§ **Selected extract**:
== == ==
The A20B-2001-093x board family (with -0931, -0933, and related sub-variants) covers the SVM2's mid-to-high current ratings, handling the axis control functions for the dual-channel drives used to run servo motors in the α12/2000 and α22/2000 class.
Within the A06B-6079 Alpha servo module range, the SVM2 (Servo Valve Module, 2-axis) represents the dual-axis configuration — sharing one common power supply section between two independent servo axis drives.
The A20B-2001-0933 is the control intelligence that makes both axis drives work simultaneously and independently: two separate servo control loops, two sets of encoder feedback receivers, two sets of gate drive outputs, two alarm monitoring circuits — all managed by this one control board.
Understanding the A20B-2001-0933's position within the SVM2 requires knowing how these modules are structured physically.
The SVM2 module contains at minimum two distinct board types: the control/drive board (the A20B-2001-0933) and the wiring board (A16B-2202-0775, A16B-2203-0595, or similar, depending on the specific H-number variant).
The control board provides the intelligence; the wiring board provides the power interface — the current-sense resistors, the gate drive connections to the IPM transistors, and the connector interface to the external wiring. Together they form the complete servo axis drive electronics within the module's aluminium chassis.
| Parameter | Value |
|---|---|
| Function | Dual-axis servo amplifier control PCB |
| Drive Range | SVM2-40/80, -80/80, -40L/40L |
| Compatible Series | A06B-6079-H205 through H209 |
| Interface | Type A and Type B compatible |
| Axes | 2 independent servo axes (L and M) |
| Status | Discontinued by manufacturer |
| Origin | Japan |
The Alpha series servo amplifier system uses a shared DC bus architecture — the PSM (Power Supply Module) provides rectified DC power to the common bus rail, and the individual SVM modules draw from this rail to power their respective motor phases.
== == ==
§ **Goal**: Copy out the entire board description above, word for word, including its parameter table. The listing has nothing to do with what you're asked to do.

§ **Raw data**:
== == ==
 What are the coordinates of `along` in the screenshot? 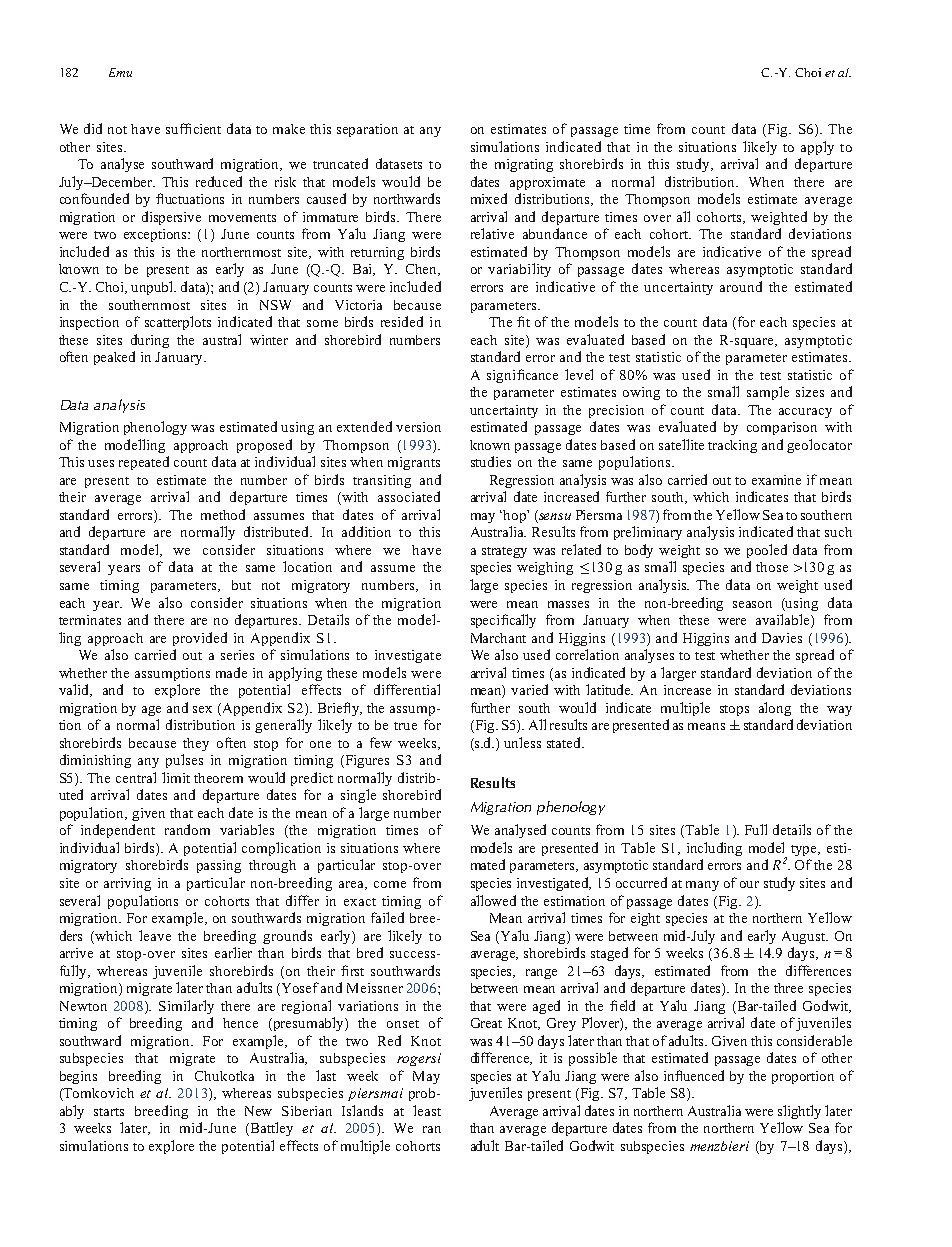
== == ==
§ **Finished answer**:
The A20B-2001-093x board family (with -0931, -0933, and related sub-variants) covers the SVM2's mid-to-high current ratings, handling the axis control functions for the dual-channel drives used to run servo motors in the α12/2000 and α22/2000 class.
Within the A06B-6079 Alpha servo module range, the SVM2 (Servo Valve Module, 2-axis) represents the dual-axis configuration — sharing one common power supply section between two independent servo axis drives.
The A20B-2001-0933 is the control intelligence that makes both axis drives work simultaneously and independently: two separate servo control loops, two sets of encoder feedback receivers, two sets of gate drive outputs, two alarm monitoring circuits — all managed by this one control board.
Understanding the A20B-2001-0933's position within the SVM2 requires knowing how these modules are structured physically.
The SVM2 module contains at minimum two distinct board types: the control/drive board (the A20B-2001-0933) and the wiring board (A16B-2202-0775, A16B-2203-0595, or similar, depending on the specific H-number variant).
The control board provides the intelligence; the wiring board provides the power interface — the current-sense resistors, the gate drive connections to the IPM transistors, and the connector interface to the external wiring. Together they form the complete servo axis drive electronics within the module's aluminium chassis.
| Parameter | Value |
|---|---|
| Function | Dual-axis servo amplifier control PCB |
| Drive Range | SVM2-40/80, -80/80, -40L/40L |
| Compatible Series | A06B-6079-H205 through H209 |
| Interface | Type A and Type B compatible |
| Axes | 2 independent servo axes (L and M) |
| Status | Discontinued by manufacturer |
| Origin | Japan |
The Alpha series servo amplifier system uses a shared DC bus architecture — the PSM (Power Supply Module) provides rectified DC power to the common bus rail, and the individual SVM modules draw from this rail to power their respective motor phases.